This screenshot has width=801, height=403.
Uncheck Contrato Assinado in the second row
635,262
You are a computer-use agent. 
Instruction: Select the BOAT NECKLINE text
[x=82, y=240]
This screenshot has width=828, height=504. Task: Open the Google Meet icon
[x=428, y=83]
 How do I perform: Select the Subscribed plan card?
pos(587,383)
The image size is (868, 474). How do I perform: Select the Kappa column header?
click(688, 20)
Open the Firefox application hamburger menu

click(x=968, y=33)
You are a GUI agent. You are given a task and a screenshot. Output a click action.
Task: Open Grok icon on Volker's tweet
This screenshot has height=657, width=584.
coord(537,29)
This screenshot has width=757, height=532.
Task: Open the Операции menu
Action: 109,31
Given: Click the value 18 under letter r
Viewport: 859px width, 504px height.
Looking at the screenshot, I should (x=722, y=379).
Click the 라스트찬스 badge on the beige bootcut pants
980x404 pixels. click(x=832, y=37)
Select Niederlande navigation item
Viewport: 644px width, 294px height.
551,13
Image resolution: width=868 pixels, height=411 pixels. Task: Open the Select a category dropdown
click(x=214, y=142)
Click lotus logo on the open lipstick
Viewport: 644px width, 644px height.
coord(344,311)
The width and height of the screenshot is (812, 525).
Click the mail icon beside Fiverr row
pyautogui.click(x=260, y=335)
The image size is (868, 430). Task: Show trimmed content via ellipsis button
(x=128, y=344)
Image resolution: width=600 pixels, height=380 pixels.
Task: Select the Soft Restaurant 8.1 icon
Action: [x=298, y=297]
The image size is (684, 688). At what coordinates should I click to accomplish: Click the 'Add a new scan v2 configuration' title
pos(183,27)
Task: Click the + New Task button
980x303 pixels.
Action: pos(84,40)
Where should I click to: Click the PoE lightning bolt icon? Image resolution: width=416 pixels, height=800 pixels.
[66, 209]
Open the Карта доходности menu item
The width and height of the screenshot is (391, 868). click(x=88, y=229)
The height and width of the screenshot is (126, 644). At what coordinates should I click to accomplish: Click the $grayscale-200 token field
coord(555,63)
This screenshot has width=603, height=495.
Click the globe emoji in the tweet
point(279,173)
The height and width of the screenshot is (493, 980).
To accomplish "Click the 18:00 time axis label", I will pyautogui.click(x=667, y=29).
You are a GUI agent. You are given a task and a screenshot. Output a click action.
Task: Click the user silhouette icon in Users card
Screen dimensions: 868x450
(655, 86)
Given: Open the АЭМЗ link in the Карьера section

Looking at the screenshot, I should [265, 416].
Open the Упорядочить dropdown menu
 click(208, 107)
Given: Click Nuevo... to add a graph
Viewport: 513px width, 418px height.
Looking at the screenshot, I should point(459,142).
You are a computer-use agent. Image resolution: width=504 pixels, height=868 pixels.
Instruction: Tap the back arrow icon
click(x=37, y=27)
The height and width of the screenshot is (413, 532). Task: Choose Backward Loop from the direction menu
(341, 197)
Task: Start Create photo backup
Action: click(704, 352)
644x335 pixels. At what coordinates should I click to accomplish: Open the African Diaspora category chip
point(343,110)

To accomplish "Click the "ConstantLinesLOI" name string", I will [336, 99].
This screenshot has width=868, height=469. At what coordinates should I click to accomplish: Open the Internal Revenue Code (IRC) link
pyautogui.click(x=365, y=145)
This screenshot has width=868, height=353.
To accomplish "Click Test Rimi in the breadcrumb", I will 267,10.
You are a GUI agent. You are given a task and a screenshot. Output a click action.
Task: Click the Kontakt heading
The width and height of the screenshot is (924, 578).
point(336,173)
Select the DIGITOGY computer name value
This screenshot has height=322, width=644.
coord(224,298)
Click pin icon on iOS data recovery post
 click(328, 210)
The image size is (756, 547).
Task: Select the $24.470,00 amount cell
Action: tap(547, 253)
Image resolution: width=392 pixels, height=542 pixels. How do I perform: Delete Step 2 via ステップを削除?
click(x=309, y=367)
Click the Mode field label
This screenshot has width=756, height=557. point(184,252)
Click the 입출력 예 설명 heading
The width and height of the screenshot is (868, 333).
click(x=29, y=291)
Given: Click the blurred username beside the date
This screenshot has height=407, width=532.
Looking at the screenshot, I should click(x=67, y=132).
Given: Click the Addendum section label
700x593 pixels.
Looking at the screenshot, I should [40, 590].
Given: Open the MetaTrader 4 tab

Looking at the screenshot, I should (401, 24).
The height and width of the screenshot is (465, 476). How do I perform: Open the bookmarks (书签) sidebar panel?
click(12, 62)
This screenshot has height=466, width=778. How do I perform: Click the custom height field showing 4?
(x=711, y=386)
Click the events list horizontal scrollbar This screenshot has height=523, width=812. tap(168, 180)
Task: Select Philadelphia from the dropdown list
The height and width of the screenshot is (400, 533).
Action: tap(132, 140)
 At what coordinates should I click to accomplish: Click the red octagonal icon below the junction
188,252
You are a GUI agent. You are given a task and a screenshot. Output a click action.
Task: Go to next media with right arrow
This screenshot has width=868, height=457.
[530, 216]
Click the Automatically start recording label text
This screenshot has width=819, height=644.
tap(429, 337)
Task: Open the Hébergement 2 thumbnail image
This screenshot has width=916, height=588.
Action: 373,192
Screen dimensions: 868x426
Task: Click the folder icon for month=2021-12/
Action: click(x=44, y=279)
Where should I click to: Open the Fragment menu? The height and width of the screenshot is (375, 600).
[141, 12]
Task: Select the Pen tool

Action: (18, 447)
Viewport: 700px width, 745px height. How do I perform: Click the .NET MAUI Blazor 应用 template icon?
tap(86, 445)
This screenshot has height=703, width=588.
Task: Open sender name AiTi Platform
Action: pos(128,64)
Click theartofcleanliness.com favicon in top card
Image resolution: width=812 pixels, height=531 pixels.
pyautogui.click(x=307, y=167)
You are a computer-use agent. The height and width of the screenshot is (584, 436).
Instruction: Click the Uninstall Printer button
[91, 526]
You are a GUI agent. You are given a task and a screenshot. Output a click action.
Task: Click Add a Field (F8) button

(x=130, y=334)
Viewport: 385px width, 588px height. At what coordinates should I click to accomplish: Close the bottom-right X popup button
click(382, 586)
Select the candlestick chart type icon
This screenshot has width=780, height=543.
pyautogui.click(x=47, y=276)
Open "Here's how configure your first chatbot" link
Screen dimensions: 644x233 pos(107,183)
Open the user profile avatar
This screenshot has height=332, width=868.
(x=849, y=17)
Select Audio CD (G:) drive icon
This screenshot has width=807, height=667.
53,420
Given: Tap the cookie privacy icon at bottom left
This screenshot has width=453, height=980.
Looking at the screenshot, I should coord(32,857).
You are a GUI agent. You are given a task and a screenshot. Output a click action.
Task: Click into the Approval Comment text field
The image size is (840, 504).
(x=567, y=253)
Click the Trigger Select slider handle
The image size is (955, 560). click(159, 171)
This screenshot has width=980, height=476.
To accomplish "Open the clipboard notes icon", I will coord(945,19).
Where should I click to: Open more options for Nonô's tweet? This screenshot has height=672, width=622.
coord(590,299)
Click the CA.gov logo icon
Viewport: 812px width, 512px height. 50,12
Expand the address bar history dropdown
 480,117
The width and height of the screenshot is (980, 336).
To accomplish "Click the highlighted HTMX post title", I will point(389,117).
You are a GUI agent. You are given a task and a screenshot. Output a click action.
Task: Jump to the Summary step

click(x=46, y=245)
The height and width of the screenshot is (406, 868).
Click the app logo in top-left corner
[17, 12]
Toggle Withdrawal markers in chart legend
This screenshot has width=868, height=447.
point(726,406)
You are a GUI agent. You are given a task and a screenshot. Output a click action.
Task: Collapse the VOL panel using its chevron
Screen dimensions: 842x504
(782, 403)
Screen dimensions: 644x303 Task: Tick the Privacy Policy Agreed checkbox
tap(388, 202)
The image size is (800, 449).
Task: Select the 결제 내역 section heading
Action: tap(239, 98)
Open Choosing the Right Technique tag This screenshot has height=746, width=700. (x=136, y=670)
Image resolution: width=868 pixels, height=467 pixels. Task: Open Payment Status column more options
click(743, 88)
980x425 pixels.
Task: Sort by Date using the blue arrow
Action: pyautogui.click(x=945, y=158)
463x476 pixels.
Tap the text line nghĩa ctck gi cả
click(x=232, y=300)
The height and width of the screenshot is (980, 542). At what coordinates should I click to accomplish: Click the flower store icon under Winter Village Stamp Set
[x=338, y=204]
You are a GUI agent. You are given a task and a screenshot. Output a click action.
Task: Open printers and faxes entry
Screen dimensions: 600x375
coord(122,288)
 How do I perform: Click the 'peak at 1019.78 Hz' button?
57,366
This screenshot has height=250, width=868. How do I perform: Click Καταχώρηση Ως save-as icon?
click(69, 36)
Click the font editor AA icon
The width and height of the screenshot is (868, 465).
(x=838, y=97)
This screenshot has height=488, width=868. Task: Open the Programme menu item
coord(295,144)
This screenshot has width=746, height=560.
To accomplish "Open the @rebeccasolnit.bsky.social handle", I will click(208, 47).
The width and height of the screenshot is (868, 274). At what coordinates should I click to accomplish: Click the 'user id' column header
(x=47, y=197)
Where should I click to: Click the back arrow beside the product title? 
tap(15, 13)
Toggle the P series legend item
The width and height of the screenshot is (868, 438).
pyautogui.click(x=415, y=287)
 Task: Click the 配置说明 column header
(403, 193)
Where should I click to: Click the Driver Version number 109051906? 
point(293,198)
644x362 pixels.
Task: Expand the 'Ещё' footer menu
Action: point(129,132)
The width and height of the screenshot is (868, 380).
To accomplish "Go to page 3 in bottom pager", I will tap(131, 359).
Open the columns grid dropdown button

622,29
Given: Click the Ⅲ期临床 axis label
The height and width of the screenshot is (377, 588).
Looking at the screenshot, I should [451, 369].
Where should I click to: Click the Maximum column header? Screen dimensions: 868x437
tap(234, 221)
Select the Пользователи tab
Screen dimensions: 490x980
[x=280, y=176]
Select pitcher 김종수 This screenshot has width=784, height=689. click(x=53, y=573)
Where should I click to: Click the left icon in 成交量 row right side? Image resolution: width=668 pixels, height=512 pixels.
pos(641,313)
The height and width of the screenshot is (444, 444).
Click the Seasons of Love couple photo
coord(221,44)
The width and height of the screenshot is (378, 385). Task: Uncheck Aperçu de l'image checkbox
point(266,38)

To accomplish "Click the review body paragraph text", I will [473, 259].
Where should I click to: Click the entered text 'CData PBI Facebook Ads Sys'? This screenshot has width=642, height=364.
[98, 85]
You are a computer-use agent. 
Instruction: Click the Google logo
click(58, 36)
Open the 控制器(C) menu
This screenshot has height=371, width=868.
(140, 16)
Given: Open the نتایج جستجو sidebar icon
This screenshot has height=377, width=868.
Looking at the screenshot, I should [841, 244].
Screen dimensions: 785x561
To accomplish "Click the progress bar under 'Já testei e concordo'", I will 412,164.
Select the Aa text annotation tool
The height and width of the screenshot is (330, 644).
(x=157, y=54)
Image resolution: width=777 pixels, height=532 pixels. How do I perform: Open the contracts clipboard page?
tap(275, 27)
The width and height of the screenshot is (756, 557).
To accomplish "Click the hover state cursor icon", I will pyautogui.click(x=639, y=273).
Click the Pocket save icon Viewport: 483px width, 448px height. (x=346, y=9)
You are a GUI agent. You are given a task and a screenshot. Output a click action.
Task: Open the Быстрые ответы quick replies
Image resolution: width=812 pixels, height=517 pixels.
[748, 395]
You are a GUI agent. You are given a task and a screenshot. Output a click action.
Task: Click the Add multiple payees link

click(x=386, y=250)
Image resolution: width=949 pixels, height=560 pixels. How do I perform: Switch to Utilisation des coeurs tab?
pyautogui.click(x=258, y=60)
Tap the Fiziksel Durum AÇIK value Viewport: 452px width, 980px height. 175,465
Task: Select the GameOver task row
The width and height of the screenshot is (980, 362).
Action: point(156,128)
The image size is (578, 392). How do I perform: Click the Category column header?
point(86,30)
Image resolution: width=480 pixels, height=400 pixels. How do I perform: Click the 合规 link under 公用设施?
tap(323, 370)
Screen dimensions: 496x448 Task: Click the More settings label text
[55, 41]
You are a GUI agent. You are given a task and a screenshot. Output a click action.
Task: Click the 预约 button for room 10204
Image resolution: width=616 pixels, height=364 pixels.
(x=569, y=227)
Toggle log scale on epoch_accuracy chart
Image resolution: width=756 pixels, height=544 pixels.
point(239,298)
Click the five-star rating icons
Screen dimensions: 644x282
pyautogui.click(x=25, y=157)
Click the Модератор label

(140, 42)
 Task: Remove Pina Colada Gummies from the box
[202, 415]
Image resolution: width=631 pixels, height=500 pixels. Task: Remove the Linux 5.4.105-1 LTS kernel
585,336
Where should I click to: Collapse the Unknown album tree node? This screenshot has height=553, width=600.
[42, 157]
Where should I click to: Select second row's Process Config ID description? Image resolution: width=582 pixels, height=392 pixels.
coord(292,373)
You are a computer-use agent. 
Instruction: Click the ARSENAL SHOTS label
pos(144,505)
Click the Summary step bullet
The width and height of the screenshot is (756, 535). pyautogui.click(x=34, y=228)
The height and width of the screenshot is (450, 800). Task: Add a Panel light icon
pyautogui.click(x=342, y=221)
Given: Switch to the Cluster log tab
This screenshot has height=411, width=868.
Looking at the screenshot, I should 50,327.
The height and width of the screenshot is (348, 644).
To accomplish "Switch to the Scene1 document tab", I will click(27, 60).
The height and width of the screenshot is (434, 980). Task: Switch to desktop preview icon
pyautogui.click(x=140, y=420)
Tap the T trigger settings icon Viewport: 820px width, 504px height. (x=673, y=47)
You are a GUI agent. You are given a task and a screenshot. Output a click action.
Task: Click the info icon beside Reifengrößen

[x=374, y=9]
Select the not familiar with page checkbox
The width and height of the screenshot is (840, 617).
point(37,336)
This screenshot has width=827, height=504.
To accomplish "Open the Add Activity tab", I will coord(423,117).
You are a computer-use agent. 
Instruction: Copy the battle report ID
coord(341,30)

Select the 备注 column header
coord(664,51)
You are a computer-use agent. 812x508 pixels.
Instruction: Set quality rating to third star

* [GOAL OF THE EXERCISE] Filter the data for the string "list" and copy every line that has it.

* [ANSWER]
Click the events list horizontal scrollbar This screenshot has height=523, width=812. tap(168, 180)
Task: Select Philadelphia from the dropdown list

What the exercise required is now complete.